JtRH: Smart, but Not Smart Enough

And now I want to describe another hidden room with a Challenge. This one is on level 22, and my experience of it is pretty much the exact opposite of the one on level 20.

The theme of level 22 is something I mentioned recently: rooms that you can’t solve on first visit, although with an added emphasis on exposing the player to monsters on the first pass. Perhaps the pinnacle of this theme is 2N2W (that is, the room two rooms north and two rooms west of the entrance). This room has six blobby chambers arranged like flower petals, each containing at least two immobilized roach queens — enough to spawn roaches faster than Beethro can kill them — plus a passage on either side containing a Brain to make sure you can’t escape the roaches. As a hint to the player, Beethro says to Halph on initially entering the room from the south that he won’t be able to kill everything and that they should just get the doors to the west open and run for it. (This is most easily accomplished by just standing by the doors and fending off roaches while Halph runs around the other side of the room hitting the orbs that open them.) The western passage circles around through four other rooms and lets you re-enter the room from the north, where there’s a little isolated nook containing a fuse that ignites the bombs in the roach chambers.

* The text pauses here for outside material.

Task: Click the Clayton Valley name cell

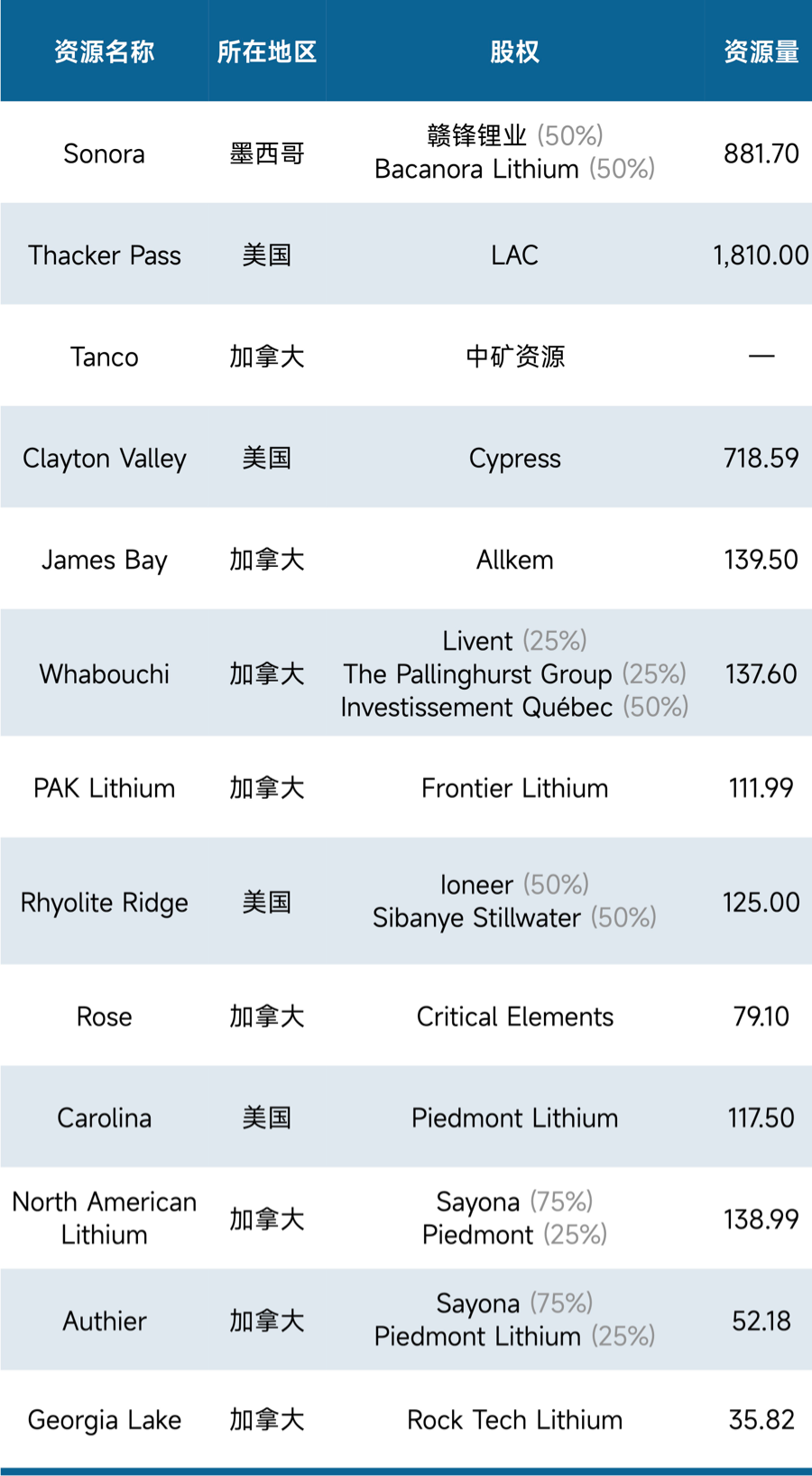Action: tap(104, 459)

I describe that room in particular because the hidden room I want to describe, 3N, is a variation on it. It lacks the bombs, but it also changes the walls and the roach placement in small ways that, per Beethro’s assessment, make the room solvable without them. The conventional solution starts the same as in the original version, escaping to the west. This just takes you to a dead end in a different room — a room, in fact, that you’ve already visited by this point. The visible but inaccessible dead end is a clue to the existence of the hidden room. The point of visiting the dead end is that the room resets when you re-enter it from the west, granting you enough time to kill the Brain in that passage and then dash over to the eastern passage to kill the other one before the room gets too roachlogged to make that run. You still have massive amounts of roaches to deal with afterward, and getting past the first two chambers is difficult and time-consuming. But at least you get to engage the roaches on your terms, once the Brains are gone.

The Challenge scroll for the room is in the dead end to the west, and the Challenge is to complete the room without using the dead end. This is honestly not much different than doing it the normal way. My solution: First I ran into the southeast lobe of the flower and killed the queens there. That took enough time for the roaches to get perilously close, so I retreated to the western passage and killed the Brain there. Getting from there to the eastern passage took some time, and judicious use of Halph. I had reduced the roach spawn count to 28 every 30 turns, so I basically got to move forward just two squares every 30-turn cycle. It wasn’t steady progress — turning the corner from south to east was tricky — but once I was in the eastern passage, it was basically the normal solution from there on. That is to say, the most difficult part of the puzzle was still ahead of me at that point, the part that dominates the experience of the room and which is completely unaffected by the Challenge.

The thing that really gets me, the reason I call it the opposite of that other Challenge, is that the Challenge solution is less clever than the normal solution. I mean, I’m not at all sure I would have thought of using the dead end if the Challenge scroll hadn’t told me not to. Sure, it fits the level’s theme better, but as it was, the only reason I went to the dead end before completing the room was that I wanted to read the Challenge scroll. The Steam Achievement for completing this Challenge is “Smart, but Not Smart Enough”. It could be describing me.

1 Comment so far

  1. Mikuru on 19 Oct 2017

    The intended solution to the challenge is to kill *all* the roaches before killing the brains. That’s also the explanation for the title.